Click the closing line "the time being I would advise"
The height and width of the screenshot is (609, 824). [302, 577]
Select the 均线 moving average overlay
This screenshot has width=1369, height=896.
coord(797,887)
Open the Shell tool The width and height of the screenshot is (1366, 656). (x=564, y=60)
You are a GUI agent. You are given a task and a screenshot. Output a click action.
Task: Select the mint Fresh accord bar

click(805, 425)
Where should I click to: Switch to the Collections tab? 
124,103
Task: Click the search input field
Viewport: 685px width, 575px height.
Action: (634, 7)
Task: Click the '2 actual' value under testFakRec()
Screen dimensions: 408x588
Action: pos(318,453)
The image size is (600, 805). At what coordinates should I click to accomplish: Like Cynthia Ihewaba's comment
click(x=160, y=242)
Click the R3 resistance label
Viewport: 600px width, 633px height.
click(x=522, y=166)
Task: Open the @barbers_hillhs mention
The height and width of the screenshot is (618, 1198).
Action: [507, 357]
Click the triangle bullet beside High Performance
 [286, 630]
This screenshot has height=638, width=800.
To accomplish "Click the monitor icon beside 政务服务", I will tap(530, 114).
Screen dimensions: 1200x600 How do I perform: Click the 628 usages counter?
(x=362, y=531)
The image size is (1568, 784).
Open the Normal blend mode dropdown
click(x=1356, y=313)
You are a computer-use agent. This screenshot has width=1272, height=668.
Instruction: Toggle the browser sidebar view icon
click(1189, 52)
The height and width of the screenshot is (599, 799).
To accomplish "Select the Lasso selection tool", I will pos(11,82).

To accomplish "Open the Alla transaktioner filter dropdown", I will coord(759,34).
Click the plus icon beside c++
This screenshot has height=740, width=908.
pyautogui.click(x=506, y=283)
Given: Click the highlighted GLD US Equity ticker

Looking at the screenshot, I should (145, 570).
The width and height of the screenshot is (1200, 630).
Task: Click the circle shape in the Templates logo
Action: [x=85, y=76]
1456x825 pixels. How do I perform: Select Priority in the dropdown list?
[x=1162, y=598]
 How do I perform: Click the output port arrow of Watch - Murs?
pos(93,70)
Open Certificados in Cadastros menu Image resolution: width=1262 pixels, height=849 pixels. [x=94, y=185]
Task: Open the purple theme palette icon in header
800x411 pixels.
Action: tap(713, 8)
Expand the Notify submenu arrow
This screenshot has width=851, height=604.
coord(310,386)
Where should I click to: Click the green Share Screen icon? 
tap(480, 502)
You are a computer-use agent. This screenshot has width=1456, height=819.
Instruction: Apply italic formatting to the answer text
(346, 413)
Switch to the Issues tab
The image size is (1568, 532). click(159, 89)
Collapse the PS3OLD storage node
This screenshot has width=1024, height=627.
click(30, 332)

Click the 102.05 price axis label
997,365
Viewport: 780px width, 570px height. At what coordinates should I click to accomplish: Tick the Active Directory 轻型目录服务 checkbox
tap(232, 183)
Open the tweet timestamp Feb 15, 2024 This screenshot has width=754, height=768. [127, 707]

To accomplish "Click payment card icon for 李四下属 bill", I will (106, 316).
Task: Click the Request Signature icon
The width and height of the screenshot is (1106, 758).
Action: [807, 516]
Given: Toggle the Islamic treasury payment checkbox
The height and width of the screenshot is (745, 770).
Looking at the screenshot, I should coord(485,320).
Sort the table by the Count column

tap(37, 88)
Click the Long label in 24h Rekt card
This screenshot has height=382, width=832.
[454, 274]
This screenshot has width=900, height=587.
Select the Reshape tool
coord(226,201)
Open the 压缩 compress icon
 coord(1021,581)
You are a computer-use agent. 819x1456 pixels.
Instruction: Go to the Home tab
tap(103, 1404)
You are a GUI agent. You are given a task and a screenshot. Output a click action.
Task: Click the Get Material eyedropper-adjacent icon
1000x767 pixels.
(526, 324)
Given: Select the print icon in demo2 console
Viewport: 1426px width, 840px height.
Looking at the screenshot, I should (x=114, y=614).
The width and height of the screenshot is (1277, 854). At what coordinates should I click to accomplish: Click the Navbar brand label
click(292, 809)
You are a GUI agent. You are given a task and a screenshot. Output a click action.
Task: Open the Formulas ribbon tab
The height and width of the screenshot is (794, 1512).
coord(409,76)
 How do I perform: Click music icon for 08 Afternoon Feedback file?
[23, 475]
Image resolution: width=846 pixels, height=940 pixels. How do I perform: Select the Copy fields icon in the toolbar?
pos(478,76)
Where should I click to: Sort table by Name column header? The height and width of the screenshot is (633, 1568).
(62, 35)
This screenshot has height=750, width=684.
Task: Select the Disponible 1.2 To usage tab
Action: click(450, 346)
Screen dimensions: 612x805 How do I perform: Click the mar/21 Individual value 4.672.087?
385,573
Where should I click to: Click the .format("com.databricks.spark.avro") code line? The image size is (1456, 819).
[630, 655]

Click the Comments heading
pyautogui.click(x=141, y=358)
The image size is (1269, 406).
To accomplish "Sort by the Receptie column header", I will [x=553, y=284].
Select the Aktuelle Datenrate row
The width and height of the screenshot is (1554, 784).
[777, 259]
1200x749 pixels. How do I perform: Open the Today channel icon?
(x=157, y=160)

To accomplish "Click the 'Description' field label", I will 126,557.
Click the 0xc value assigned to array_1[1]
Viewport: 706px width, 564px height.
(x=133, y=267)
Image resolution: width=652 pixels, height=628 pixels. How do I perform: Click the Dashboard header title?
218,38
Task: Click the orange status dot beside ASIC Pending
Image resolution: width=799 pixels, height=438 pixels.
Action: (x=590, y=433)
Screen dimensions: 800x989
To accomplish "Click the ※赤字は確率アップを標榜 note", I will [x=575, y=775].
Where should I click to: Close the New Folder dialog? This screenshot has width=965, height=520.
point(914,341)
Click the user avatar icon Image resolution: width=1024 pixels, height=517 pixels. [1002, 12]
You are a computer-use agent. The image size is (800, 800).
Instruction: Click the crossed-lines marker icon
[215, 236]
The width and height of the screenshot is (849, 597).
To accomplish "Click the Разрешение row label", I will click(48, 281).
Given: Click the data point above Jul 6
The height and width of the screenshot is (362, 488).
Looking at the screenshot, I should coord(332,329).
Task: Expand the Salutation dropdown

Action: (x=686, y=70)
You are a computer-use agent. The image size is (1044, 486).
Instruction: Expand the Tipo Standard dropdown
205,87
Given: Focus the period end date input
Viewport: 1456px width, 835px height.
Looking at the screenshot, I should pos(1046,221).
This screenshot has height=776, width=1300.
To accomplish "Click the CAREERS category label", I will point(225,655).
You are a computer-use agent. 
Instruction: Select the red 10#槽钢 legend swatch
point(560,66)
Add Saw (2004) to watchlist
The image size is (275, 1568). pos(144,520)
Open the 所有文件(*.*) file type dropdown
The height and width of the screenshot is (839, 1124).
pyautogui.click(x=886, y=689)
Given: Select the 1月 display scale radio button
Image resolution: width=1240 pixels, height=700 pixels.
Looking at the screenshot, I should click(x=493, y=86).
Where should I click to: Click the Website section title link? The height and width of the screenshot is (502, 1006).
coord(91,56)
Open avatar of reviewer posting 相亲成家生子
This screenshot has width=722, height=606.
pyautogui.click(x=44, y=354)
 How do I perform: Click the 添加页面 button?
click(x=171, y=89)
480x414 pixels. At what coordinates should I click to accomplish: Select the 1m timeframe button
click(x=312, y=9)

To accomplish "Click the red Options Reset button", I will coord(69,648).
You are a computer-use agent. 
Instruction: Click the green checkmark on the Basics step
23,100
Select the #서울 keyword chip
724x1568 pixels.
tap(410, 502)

# # # # #

* [What needs to be done]
Look through the entries for lines containing the word "card" and return each one.

* [Task result]
To accomplish "Click payment card icon for 李四下属 bill", I will (106, 316).
Click the Long label in 24h Rekt card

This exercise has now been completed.